When I woke up and got down to the restaurant I met with nothing but sleep-drunken passengers. The staff were not yet fully prepared in the restaurant so I took a stroll on the outside deck. I was met by a beautiful rainbow. I thought I could discern land far away but I told myself that was not possible since the boat was scheduled to arrive in Patras at only half past eight in the evening. It was a cloudy morning.
After a light breakfast I went back outside and now the silhouette of land was clearly visible. When I inquired if that was Albania I got a fierce and firm negative from the Greek barman. Of course not, that was Greece, what was I thinking! Then I found out that we would have a one hour stop in Igoumenitsa, which is in the north of the Greek mainland, opposite the island of Corfu. We would be there at 2 o’clock in the afternoon. I bought a map of Greece (I didn’t take one with me from home since I thought I wouldn’t need it) and calculated that if I would get off the boat in Igoumenitsa, I could be in Pireas by the time this boat would arrive in Patras. That would save me one extra night in a hotel on the Greek mainland. Besides, with the only book I took finished and me not ready to re-read it yet, I was getting bored on the boat, together with the staff and the other passengers.
I went to see the purser and asked if I could be reimbursed if I changed my plans and got of at Igoumenitsa instead of Patras. He explained it was the same price. Did I believe him? I still had the information folder from the port of Venice in my cabin and went to check this up. It was indeed the same price. Who would have thought this?! Certainly not a European mind: the Greeks happily carry you for 8 extra hours on their boats without charging you for the extra miles. They must think like “If we are going to be bothered with the hassle of guiding you to a parking spot on our boat, take you across the water, and again get into action when you want to get off, what difference does it make if you get off in Igoumenitsa or Patras? We are going there anyway.”
In the meantime we had sailed — or “steamed” or “floated”, whatever — between what I persist was Albania and the island of Corfu (locally known as Kerkyra). Most passengers were awake now and biding there time in either the restaurant or the lounge. After 10 o’clock the sun started shining and if you managed to find a place sheltered from the wind, it was a pleasure to linger on the upper deck outside. Most people did exactly that. I got into a dialogue of some sorts with a Greek truck driver who spoke a little bit of German. Between his German and my Greek we managed wonderfully to exchange views on the Euro, the forthcoming Greek presidency of the European Union, the Olympic Games to be held next year in Athens and other Greek cities, the American attitude and posture towards Irak. This is something I noticed before when on holidays: Greek people even with little formal education have a keen and broad interest in almost any matter of importance and can very clearly express their views thereof. They are also highly opinionated and when in groups they fiercely defend their views, if necessary with shouting and banging the table, to the point where outsiders (I mean non-Greeks) think that they will start beating up on each other any minute now. It never comes to that, a few minutes later they are cheerfully tapping each other on the shoulder and raising their glasses to each other’s health, “Yamas!”. I love them for that.
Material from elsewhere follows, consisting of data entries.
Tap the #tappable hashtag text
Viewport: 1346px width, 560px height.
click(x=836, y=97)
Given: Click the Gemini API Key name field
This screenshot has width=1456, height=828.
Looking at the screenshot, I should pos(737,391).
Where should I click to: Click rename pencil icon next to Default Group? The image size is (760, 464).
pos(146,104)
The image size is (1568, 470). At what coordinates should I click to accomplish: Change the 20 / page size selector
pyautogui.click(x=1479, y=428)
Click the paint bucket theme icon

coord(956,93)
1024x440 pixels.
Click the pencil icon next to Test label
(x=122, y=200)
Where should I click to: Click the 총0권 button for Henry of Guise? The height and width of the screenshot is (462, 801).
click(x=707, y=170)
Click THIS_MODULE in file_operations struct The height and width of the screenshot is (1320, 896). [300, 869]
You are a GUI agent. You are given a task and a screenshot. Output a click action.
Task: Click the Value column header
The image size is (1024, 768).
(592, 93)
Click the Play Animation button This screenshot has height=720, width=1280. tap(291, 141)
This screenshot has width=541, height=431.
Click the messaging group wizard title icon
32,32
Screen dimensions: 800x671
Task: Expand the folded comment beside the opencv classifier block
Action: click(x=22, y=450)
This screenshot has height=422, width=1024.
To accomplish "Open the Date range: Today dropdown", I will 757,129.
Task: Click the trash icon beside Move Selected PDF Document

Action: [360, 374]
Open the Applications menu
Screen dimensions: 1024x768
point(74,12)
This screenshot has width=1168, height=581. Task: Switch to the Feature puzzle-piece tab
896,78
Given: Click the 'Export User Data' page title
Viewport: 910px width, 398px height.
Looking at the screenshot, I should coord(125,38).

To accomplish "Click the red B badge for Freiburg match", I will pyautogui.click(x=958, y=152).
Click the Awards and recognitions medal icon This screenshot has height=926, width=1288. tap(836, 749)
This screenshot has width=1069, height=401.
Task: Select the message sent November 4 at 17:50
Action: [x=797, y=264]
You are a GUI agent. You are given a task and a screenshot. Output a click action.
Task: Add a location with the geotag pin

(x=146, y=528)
I asked George — that was the truckdrivers name, so let’s call him George — how long it would take me from Igoumenitsa to Pireas. “LKW oder leoforio” he asked, truck or bus? I said I was driving a small Toyota Yaris. Oh, certainly not more than 6 hours, he answered. That would be just enough time to catch the ferry in Pireas to Iraklio. He explained I could drive down the west coast to Andirio, which is opposite Rio, near Patras, but on the mainland while Rio and Patras are on the Peloponnesos (are you still with me?), and then follow the road east to Pireas. I asked him whether it wouldn’t be better to cross over to Rio and take the motorway from Patras to Athens. No, no, his answer was, many Greeks would be coming back from the holidays and that motorway was sure to be congested, especially near Corinth. With any bad luck I could be sitting there waiting in my car for hours, together with hundreds of angry Greek drivers.
Who was I to doubt the words of a professional driver? I would learn soon enough.